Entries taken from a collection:
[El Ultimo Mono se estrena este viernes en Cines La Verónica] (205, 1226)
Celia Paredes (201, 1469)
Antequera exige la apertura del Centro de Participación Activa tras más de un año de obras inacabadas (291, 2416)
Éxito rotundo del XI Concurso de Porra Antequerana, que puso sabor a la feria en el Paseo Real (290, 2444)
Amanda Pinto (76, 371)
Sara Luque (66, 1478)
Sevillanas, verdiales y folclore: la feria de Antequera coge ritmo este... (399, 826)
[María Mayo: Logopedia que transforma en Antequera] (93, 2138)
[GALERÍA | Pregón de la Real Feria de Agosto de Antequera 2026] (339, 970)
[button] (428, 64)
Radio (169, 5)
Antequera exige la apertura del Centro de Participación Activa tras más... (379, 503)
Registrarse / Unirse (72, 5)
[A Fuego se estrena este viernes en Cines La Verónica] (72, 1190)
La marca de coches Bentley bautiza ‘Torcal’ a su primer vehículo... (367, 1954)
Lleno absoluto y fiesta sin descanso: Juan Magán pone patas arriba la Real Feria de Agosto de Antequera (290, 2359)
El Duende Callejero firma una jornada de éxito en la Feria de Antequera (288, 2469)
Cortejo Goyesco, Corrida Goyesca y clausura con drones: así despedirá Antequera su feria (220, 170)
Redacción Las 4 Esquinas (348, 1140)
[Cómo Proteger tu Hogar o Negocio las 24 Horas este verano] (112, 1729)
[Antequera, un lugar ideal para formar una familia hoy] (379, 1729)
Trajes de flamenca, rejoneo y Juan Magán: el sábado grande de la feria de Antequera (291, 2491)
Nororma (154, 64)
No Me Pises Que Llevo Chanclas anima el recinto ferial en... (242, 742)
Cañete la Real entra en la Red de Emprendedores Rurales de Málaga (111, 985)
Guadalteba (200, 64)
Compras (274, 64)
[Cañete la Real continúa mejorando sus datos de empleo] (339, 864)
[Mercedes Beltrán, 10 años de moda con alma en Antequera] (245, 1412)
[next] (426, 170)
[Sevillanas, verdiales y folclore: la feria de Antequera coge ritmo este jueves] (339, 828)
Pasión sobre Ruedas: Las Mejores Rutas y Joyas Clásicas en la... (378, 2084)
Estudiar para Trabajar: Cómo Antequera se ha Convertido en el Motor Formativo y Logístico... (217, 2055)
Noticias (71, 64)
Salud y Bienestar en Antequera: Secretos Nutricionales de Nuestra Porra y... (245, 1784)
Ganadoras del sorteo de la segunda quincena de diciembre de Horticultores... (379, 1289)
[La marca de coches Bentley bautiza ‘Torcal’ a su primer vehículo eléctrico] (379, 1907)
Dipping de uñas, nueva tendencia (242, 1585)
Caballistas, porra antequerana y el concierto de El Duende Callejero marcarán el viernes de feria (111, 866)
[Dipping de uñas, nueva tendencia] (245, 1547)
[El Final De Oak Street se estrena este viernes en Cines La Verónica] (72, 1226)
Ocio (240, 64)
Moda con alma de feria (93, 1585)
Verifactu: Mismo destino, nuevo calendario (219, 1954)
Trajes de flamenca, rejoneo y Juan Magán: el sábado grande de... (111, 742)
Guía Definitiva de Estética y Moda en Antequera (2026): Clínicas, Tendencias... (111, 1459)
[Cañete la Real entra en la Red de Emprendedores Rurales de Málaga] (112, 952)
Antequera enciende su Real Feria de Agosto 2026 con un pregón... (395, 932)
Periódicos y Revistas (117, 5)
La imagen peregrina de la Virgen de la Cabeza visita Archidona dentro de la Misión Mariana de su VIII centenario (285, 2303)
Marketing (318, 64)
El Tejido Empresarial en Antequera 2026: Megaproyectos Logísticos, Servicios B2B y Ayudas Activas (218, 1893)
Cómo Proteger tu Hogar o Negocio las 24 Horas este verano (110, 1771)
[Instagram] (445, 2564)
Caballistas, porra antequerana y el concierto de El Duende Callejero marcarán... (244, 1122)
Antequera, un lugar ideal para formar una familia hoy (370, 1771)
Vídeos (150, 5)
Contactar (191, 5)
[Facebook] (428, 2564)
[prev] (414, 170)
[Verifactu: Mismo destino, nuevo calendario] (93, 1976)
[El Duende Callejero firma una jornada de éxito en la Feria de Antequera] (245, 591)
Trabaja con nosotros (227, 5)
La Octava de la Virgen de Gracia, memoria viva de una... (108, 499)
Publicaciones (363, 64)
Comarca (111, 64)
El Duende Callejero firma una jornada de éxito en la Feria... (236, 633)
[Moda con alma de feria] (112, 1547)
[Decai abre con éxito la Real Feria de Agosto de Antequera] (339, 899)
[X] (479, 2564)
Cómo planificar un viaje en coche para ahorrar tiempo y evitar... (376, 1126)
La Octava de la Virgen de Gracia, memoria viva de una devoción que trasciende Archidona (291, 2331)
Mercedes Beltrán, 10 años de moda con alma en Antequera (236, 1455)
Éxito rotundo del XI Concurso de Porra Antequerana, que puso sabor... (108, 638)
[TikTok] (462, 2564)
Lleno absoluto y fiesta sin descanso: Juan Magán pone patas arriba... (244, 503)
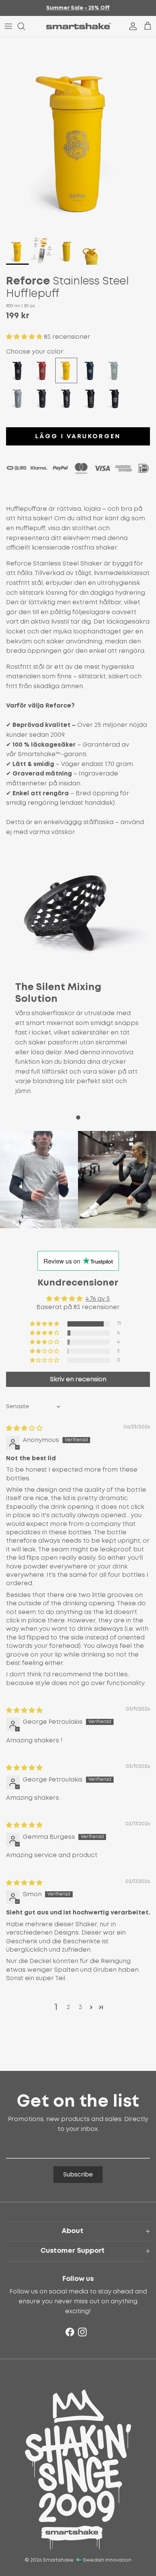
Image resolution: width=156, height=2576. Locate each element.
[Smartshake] (78, 26)
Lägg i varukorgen (78, 436)
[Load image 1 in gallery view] (78, 134)
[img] (24, 1428)
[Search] (25, 26)
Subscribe (78, 2174)
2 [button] (68, 2007)
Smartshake (58, 2560)
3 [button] (80, 2007)
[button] (25, 337)
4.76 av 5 (98, 1299)
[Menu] (8, 26)
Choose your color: (35, 352)
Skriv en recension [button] (78, 1379)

• [Task instructions] Looking over the records, find each line with the word "ideal" and copy it.

• [Written response]
[Antequera, un lugar ideal para formar una familia hoy] (379, 1729)
Antequera, un lugar ideal para formar una familia hoy (370, 1771)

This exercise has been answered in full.